- _Exercise goal_: Copy word for word the lines of the records below, beginning at the one with "Identify the click" and finishing at the one with "You are a GUI agent. The screenshot is 264×2576.", ends included, but none of the pictures.

- _Input_:
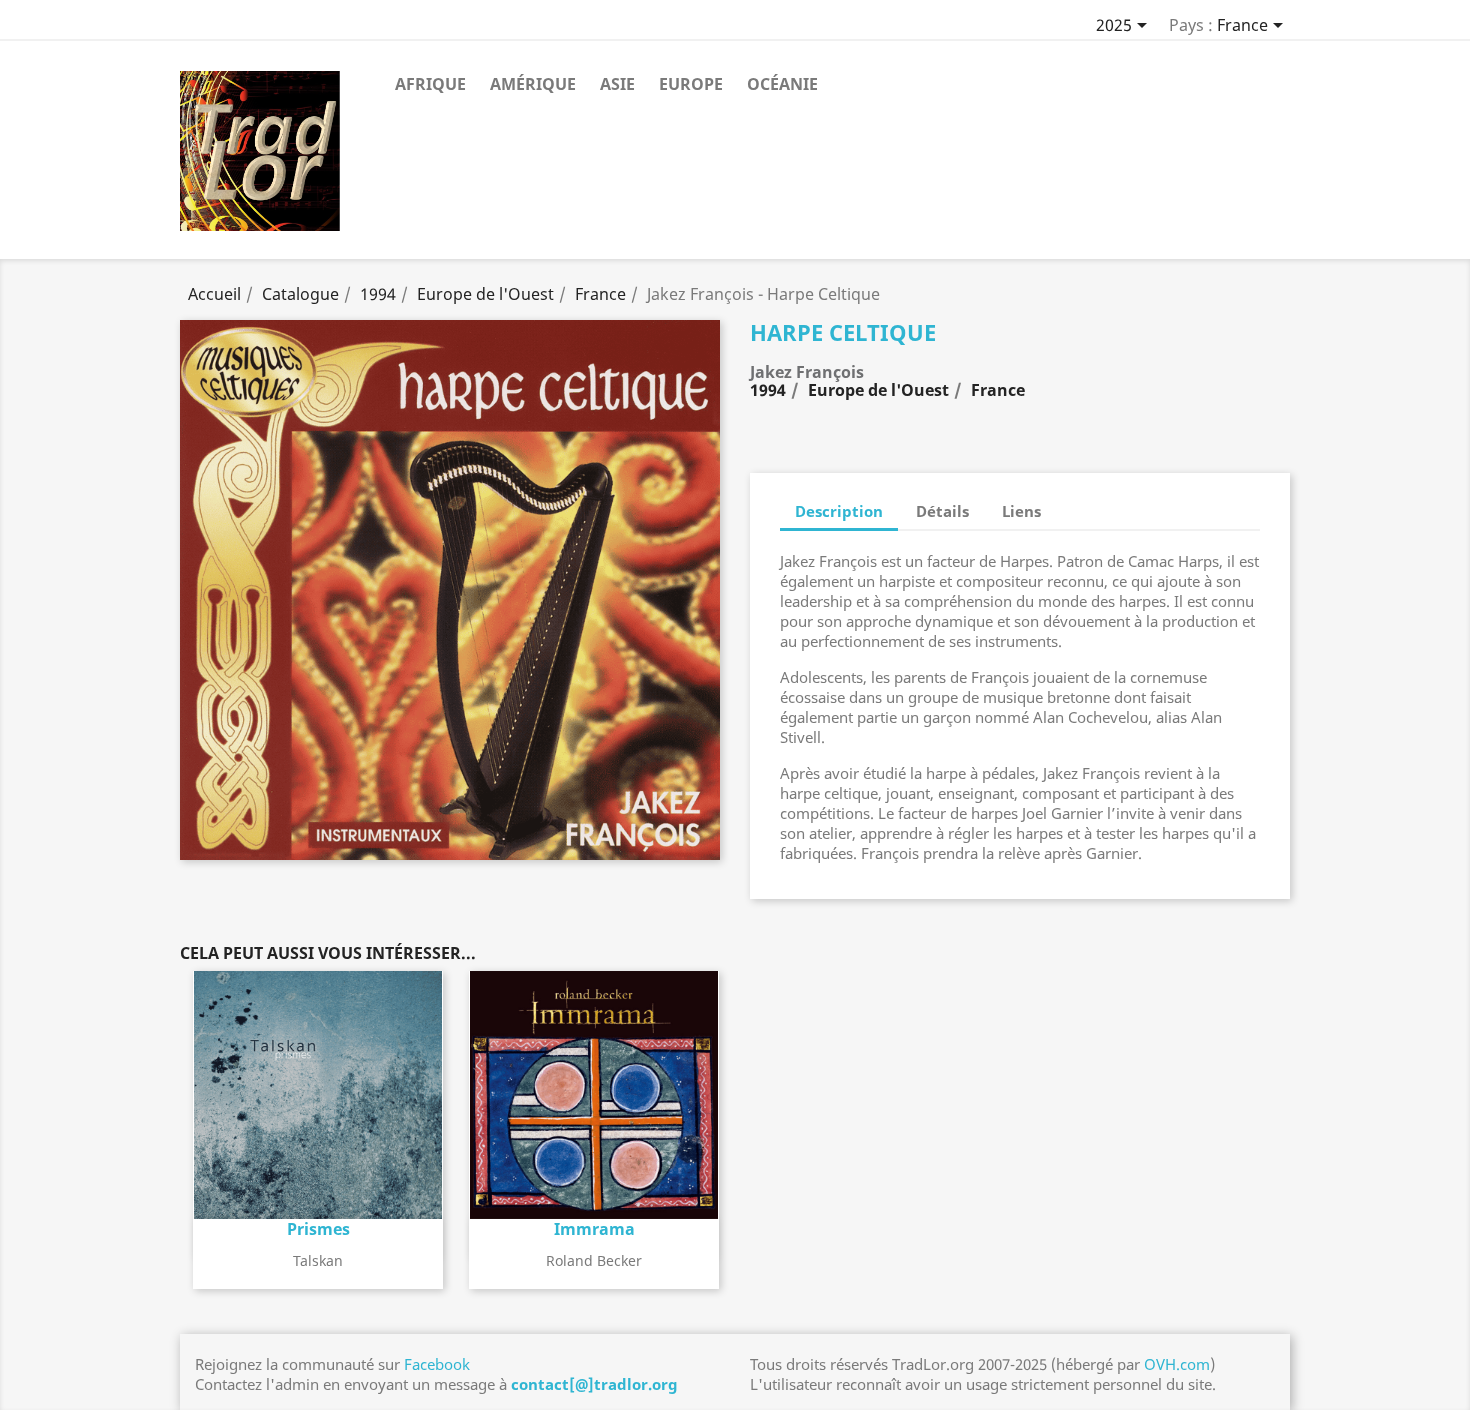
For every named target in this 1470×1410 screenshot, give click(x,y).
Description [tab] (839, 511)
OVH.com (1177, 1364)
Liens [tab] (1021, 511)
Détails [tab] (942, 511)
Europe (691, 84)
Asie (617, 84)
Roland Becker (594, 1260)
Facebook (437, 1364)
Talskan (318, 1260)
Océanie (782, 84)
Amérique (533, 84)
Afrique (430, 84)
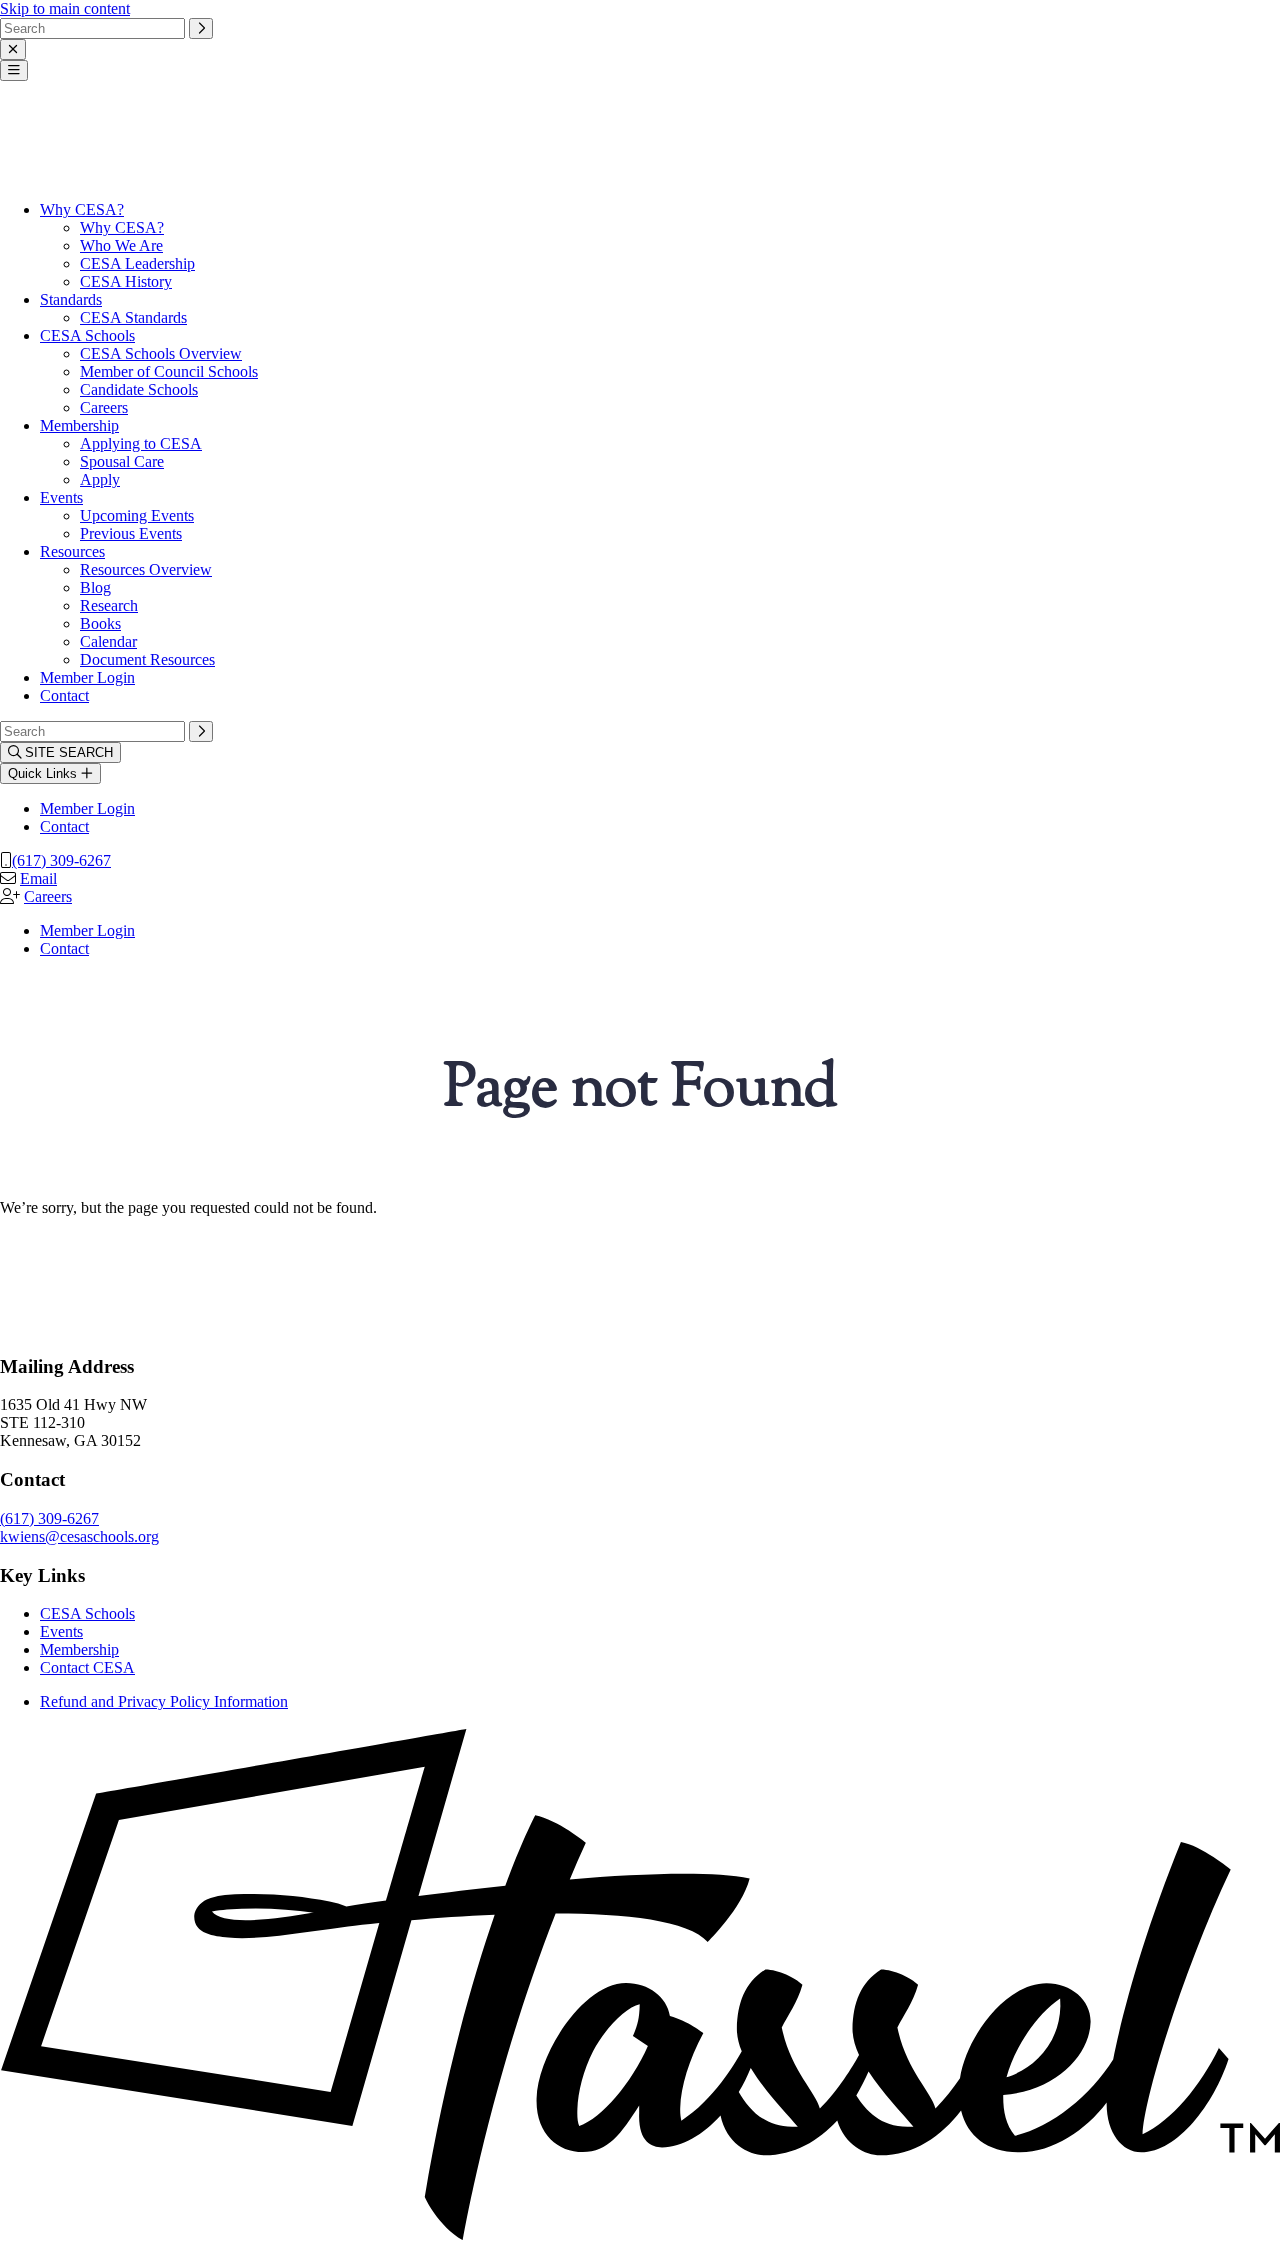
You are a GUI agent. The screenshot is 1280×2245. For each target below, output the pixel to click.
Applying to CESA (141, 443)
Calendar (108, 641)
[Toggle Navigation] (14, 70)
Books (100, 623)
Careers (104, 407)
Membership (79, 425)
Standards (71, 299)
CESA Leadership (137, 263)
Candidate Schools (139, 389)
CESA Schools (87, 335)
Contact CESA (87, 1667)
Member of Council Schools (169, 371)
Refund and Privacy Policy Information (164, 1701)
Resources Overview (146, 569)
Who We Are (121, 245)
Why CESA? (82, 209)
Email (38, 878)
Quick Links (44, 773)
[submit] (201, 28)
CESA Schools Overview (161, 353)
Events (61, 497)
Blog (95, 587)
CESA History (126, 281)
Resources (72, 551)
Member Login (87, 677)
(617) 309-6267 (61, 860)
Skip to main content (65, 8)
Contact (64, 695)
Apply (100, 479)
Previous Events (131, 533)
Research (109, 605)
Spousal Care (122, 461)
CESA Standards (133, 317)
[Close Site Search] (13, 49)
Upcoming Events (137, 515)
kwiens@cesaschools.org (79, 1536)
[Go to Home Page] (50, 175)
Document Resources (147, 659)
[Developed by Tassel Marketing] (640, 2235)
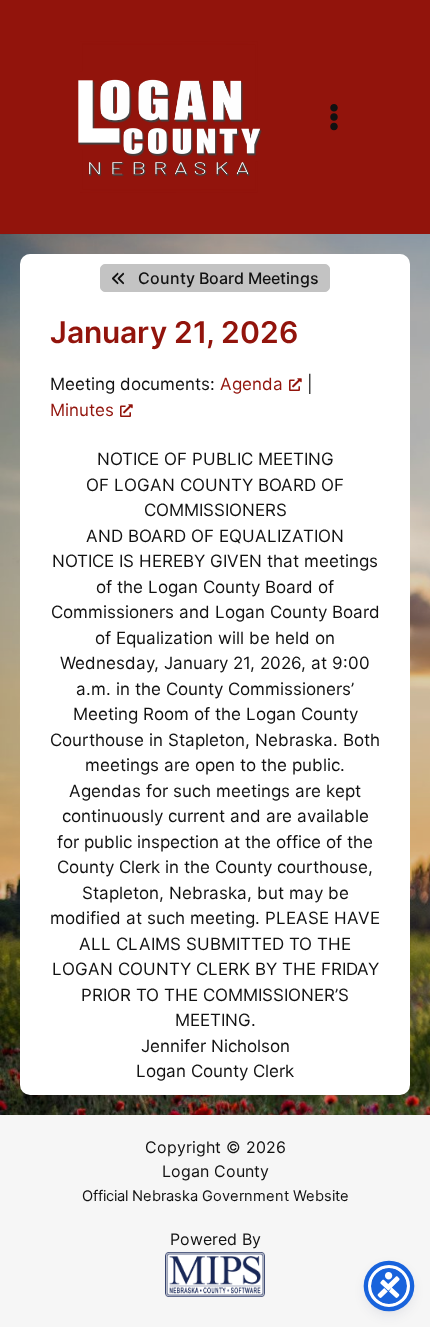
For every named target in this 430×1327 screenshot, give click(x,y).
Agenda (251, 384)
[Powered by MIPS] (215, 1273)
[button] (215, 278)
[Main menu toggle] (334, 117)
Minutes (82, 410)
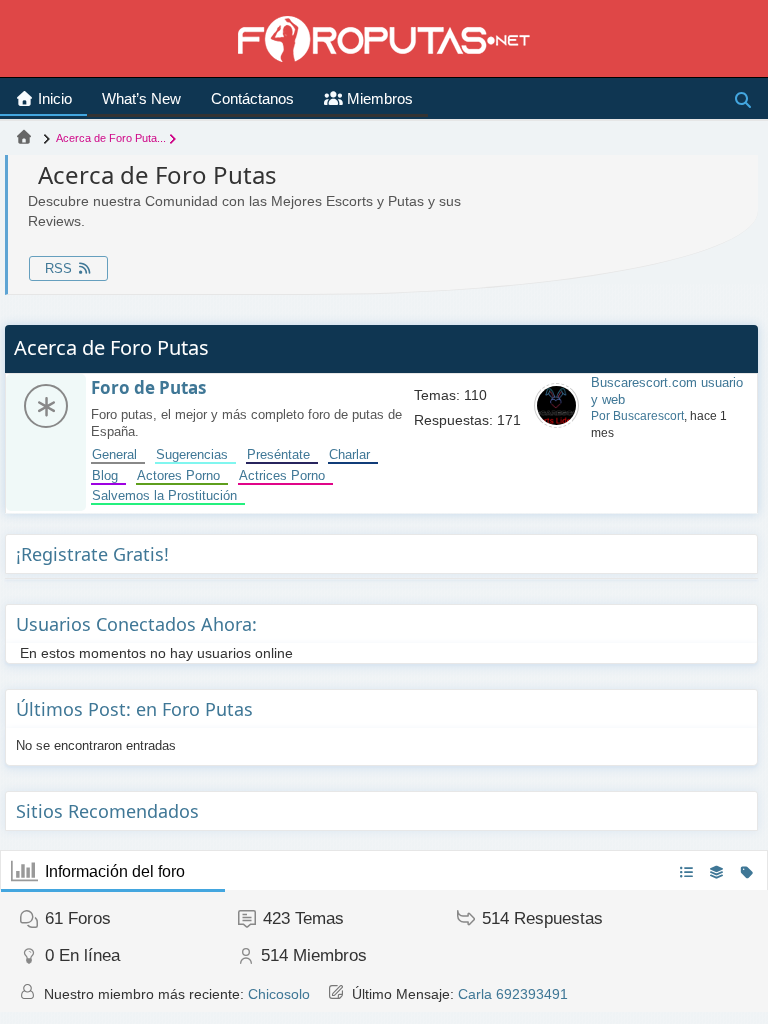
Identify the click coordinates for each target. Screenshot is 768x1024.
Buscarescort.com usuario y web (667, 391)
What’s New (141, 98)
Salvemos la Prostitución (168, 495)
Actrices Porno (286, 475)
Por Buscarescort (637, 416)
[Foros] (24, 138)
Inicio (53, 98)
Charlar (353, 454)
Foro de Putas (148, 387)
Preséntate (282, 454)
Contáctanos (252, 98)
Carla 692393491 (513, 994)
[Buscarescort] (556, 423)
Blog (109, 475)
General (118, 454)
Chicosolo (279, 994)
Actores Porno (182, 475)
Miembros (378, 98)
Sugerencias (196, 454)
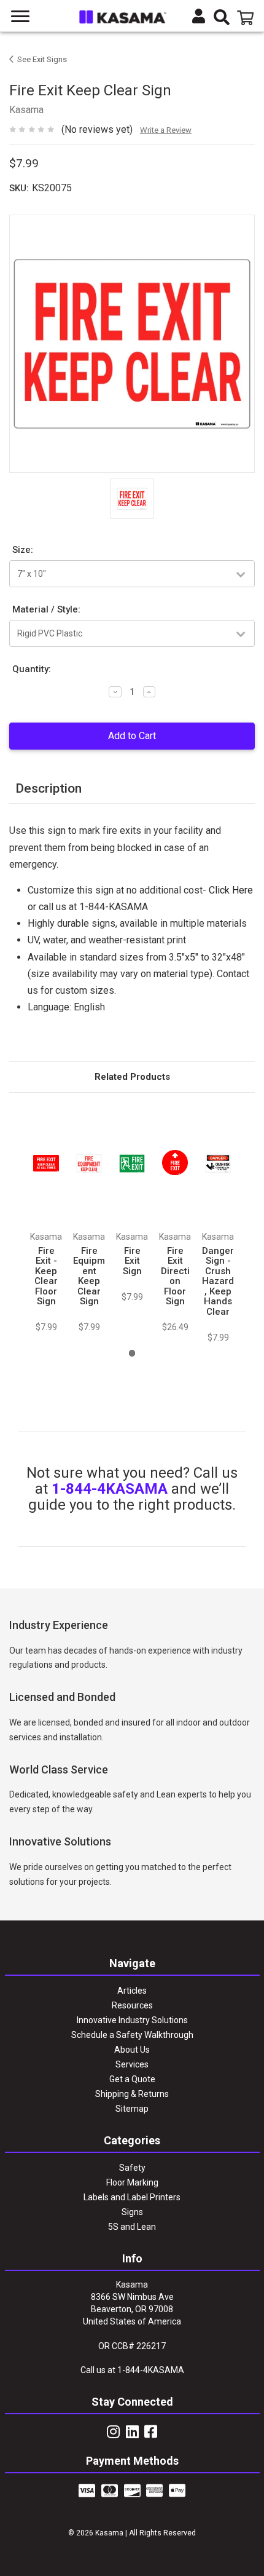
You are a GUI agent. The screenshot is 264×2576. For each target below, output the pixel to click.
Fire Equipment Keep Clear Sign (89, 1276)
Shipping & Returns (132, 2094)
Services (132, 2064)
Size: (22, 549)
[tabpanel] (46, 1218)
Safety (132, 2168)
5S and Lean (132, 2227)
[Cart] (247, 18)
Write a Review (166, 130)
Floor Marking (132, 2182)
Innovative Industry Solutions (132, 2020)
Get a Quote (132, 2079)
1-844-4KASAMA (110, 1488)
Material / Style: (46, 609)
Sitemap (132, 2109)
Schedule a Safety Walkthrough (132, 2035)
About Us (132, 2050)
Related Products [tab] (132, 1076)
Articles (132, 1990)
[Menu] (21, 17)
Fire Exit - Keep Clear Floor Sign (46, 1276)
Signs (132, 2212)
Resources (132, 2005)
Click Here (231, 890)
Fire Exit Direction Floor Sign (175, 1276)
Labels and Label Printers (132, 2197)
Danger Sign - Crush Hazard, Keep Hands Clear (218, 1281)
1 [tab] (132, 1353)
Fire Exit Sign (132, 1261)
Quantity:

- _Exercise solution_:
Identify the click coordinates for each target. Screenshot is 768x1024.
Buscarescort.com usuario y web (667, 391)
What’s New (141, 98)
Salvemos la Prostitución (168, 495)
Actrices Porno (286, 475)
Por Buscarescort (637, 416)
[Foros] (24, 138)
Inicio (53, 98)
Charlar (353, 454)
Foro de Putas (148, 387)
Preséntate (282, 454)
Contáctanos (252, 98)
Carla 692393491 (513, 994)
[Buscarescort] (556, 423)
Blog (109, 475)
General (118, 454)
Chicosolo (279, 994)
Actores Porno (182, 475)
Miembros (378, 98)
Sugerencias (196, 454)
You are a GUI agent. The screenshot is 264×2576. For each target below, output the pixel to click.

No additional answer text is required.